Esa igualdad nunca puede estar en la medición de un buen rasero. El hombre es
cuestionado por sus lagunas culturales, por su analfabetismo, por su hambre,
por su exclusión. El sonar de las tripas hace crecer las barreras. Unos votan
para mantener su sistema, los otros con la esperanza de que el pan les llegue
una vez al día.
Talvez en los sistemas electorales libres
se consagra la idea de que la mayoría es minoría. Las familias tradicionales
tienen en sus bolsillos la carga mediática de mover los hilos de la
política. Son una minoría en número, pero tienen los resortes suficientes para
poder disparar a la otra hacia el espacio que quieran.

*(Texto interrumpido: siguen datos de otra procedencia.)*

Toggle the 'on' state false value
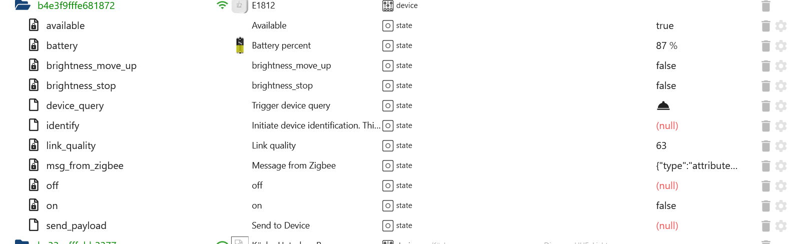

Para pensar que algún día un voto sea un
hombre o una mujer, que todos sean iguales, se tiene que acabar con esa
distribución odiosa de la riqueza, en que el poder de los pesos dobla el
espinazo a todos los excluidos sociales.
Es la hora de la barbarie cuando un
iletrado tiene que pensar, como puede haber equidad de juicio si un hambreado tiene
que sobreponerse a sus angustias internas. Sin pan, sin educación, sin techo,
sin trabajo, sin deseo de vivir, no puede haber igualdad, y menos que
el voto sea igual y con el mismo valor para todos.
La democracia se sustenta en una real
integración social, política y económica. Con estas divisiones y
exclusiones dictadas por la riqueza de pocos y la miseria de muchos,
el día de los votos no todos seremos iguales.